The Swimmer – Blu-Ray Review

The Swimmer is a cinematic oddity that ended up being a passion project for its star, Burt Lancaster. The film basically came and went in 1968, and while over the years The Swimmer has gained a devoted cult following, it still seems to be underseen. The film also flies in the face of auteurism due to the firing of director Frank Perry well into the production and Sydney Pollack coming on to take over. Pollack probably should’ve gotten a directing credit for the film, but you could also make a strong case that Burt Lancaster was the driving creative force after beating out the likes of William Holden and Paul Newman to be cast for the role.

Lancaster plays Ned Merrill, a middle-aged man who realizes at a certain moment that he could “swim his way home.” That’s essentially the film, but it’s a rarity in the sense that it’s an allegorical film made by a Hollywood studio with one of the premiere stars of the day. Let’s just say that the ’60s were a wild time. Ned is clearly some kind of local legend, probably a WW2 hero, but almost instantly you get the sense that there is something deeply wrong in Ned’s life. The full picture is only revealed at the end. It’s an extraordinary takedown of the American Dream and a man who is struggling to accept that his class and patriarchal privileges are collapsing.

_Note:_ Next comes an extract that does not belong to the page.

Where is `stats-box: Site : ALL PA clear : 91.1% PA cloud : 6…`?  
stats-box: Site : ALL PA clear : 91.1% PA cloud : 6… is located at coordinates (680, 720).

The film was shot for the most part in 1966, which was still an optimistic point in the ’60s. That is partly why the film is so particular, because it feels so much like a film commenting on the rot at the end of the ’60s, with Altamont, Manson, and the DNC convention in ’68. The only film I can really compare it to is John Frankenheimer’s Seconds, which is a similar story about middle-aged masculinity in crisis, although more in a science-fiction fashion. Both Seconds and The Swimmer could easily have fit as episodes of Rod Serling’s The Twilight Zone or Night Gallery, but would’ve lost so much as 25-minute-long episodes. I really consider The Swimmer to be a horror movie: the oppressive sense of dread from the outset and the film’s final moments are more disturbing than the vast majority of horror films you will ever see. The title of Siouxsie & the Banshees’ debut album “The Scream” is a reference to the film’s ending.

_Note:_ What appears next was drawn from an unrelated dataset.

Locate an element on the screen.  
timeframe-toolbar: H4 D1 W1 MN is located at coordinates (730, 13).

Lancaster probably was able to navigate the changing shape of American filmmaking better than most movie stars of his generation, with his willingness to work in Europe with directors such as Luchino Visconti and Bernardo Bertolucci, and with the younger generation of New Hollywood filmmakers, like Robert Altman, Frank Perry and Sydney Pollack. The Swimmer remains one of the highlights of his long career, which spanned from 1946’s The Killers to 1989’s Field of Dreams before a stroke forced him to retire—not bad for a former trapeze artist. Lancaster often claimed that The Swimmer was his finest performance, and if it’s not, it’s certainly up there.

The release from Indicator comes eight years after Grindhouse’s US Blu-Ray release. Both have unique extras but there is some crossover. The big omission on the Indicator release is nearly two-and-a-half-hour making-of documentary found on the Grindhouse version, which is as in-depth as that running time suggests. It’s a shame, because if it was included, the Indicator offering would be the definitive release. The new extras include a commentary track from Frank Perry biographer Justin Bozung, a video appreciation from Richard Ayoade, and Illeana Douglas’s Trailers From Hell. The extras ported over are Allison Anders Interviews Marge Champion, Cheever reading the short story, title sequence outtakes, a whole host of trailers and TV spots, isolated score and image galleries. You also get an 80-page book with a new essay by Sophie Monks Kaufman, a profile of writer John Cheever, extracts from interviews with Frank Perry and Eleanor Perry on the making of the film, and an overview of contemporary critical responses.